___ Data for processing ___
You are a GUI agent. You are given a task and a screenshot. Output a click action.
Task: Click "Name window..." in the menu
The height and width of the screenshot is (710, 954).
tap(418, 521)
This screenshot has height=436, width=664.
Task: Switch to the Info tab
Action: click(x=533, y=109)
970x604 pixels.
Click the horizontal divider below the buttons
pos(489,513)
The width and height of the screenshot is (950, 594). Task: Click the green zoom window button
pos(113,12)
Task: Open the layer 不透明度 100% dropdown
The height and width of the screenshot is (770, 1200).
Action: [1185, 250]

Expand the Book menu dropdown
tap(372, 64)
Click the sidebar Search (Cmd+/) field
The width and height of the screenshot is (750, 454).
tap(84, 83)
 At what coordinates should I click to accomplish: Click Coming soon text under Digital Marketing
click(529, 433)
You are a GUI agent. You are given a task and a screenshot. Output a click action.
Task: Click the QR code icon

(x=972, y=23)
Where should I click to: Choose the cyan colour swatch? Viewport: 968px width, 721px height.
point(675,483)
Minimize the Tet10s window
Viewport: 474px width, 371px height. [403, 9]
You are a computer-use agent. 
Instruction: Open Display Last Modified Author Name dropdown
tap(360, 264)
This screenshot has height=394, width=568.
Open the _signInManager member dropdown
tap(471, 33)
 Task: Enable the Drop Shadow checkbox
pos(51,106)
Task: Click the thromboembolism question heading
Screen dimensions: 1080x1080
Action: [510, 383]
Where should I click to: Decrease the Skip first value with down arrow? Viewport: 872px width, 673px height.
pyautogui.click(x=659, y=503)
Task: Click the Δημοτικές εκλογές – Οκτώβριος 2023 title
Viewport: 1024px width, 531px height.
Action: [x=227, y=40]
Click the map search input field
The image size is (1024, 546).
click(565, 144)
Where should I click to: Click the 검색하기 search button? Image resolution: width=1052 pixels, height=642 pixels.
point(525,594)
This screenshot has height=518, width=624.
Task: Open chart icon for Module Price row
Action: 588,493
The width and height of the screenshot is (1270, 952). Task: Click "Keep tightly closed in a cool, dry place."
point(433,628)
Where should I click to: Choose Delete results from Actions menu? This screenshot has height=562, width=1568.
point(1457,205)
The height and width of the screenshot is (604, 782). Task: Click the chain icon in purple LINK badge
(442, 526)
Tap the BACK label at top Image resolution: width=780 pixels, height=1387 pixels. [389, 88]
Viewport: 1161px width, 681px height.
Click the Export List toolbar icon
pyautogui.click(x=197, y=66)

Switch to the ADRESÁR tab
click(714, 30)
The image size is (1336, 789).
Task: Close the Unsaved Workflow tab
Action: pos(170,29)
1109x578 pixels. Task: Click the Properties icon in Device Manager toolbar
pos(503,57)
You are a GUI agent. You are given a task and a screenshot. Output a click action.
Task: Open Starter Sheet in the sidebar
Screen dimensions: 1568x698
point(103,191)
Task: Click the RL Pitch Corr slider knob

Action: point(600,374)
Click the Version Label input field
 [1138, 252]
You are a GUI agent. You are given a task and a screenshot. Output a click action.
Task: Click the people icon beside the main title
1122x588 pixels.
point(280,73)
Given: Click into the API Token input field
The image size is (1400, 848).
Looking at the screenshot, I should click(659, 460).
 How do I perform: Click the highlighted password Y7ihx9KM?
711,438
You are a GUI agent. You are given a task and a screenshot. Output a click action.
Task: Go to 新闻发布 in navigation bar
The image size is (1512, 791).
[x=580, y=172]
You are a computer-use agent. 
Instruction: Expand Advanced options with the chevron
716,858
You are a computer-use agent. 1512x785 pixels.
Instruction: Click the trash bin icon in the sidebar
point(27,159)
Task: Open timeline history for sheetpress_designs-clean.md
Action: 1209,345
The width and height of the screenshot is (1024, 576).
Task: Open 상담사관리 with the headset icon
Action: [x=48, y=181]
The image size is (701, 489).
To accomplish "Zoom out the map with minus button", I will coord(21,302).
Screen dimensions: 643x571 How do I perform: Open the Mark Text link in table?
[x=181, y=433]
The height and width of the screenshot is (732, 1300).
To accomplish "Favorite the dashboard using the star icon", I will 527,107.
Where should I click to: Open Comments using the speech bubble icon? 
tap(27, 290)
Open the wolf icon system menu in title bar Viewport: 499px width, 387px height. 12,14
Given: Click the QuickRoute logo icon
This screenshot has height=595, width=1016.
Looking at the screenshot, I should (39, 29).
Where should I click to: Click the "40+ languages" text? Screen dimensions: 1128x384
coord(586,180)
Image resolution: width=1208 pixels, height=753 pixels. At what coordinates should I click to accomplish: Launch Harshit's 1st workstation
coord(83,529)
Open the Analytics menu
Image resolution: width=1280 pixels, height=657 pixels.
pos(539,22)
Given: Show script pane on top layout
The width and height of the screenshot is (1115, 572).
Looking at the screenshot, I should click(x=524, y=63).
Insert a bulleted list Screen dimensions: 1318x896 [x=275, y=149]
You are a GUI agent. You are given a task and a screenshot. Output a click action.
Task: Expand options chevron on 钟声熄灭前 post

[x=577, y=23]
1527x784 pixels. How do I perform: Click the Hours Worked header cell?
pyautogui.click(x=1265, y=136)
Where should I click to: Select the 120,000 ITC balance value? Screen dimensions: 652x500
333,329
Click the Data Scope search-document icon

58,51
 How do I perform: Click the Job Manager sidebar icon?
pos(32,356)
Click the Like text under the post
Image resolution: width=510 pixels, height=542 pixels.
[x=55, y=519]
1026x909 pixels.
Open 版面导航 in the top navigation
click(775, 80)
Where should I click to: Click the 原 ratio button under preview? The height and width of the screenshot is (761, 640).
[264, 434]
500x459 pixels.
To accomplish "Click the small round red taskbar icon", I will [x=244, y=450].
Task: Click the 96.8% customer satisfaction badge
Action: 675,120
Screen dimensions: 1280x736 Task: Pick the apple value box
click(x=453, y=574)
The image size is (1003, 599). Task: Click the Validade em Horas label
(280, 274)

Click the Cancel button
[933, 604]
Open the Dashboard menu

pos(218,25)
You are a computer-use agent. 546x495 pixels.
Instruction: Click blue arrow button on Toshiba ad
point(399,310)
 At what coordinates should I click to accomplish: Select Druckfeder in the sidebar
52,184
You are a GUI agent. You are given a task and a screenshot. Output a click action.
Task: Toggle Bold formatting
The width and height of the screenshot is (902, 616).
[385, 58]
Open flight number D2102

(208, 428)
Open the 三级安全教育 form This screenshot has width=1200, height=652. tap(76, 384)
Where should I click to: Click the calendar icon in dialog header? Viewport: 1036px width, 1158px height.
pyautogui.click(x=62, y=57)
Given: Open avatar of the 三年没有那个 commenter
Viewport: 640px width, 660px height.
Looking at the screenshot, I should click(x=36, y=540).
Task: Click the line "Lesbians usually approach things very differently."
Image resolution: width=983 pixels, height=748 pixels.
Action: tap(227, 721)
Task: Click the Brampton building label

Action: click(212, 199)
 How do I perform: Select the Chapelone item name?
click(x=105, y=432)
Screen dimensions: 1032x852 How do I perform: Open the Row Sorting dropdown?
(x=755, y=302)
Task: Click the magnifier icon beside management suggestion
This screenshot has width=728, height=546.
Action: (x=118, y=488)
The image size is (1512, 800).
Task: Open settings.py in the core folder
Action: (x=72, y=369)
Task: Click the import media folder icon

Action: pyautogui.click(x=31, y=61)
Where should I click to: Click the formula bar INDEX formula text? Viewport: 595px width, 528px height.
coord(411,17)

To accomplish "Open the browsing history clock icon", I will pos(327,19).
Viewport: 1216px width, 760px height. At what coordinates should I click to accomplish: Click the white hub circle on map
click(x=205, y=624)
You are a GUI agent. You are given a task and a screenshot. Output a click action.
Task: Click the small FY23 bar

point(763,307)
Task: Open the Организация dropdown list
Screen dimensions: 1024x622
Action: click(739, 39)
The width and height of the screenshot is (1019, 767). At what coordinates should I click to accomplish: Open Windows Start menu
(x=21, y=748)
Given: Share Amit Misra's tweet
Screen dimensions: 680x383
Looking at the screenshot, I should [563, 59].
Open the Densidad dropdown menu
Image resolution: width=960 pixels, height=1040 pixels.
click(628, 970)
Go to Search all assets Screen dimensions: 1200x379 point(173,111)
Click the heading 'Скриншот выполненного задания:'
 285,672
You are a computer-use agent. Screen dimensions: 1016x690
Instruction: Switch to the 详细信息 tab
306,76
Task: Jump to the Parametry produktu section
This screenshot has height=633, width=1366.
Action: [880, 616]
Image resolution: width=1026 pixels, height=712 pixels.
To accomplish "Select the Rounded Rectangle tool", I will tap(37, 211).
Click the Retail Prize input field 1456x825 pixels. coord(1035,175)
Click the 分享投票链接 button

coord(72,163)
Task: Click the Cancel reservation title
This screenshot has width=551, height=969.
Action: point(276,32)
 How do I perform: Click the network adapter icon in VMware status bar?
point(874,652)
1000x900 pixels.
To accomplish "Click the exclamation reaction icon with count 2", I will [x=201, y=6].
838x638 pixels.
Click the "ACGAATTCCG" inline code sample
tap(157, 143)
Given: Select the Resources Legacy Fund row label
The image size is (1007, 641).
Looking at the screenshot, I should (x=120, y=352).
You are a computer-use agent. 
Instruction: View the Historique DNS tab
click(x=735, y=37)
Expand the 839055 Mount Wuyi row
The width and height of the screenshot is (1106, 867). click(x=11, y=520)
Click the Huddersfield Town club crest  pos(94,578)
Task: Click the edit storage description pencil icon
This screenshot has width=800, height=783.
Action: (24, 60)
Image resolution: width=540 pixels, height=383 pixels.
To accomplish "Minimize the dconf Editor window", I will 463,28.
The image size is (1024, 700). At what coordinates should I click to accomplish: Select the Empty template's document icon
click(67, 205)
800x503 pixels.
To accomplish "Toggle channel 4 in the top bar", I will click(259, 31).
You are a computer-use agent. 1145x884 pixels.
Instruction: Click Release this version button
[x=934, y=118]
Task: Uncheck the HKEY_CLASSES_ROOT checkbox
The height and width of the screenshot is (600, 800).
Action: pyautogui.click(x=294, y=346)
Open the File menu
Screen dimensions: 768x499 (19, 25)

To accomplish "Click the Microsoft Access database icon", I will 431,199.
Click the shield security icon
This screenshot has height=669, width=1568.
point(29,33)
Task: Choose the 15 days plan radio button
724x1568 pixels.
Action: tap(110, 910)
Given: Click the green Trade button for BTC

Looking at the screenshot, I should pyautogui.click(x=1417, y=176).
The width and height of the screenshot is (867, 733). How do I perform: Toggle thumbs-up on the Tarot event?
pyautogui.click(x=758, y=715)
___
* Task requirements *
Every line containing the string "title" should be pulled from the listing and copied.

* Response to the task *
Task: Click the Δημοτικές εκλογές – Οκτώβριος 2023 title
Task: Click the people icon beside the main title
Open the wolf icon system menu in title bar Viewport: 499px width, 387px height. 12,14
Task: Click the Cancel reservation title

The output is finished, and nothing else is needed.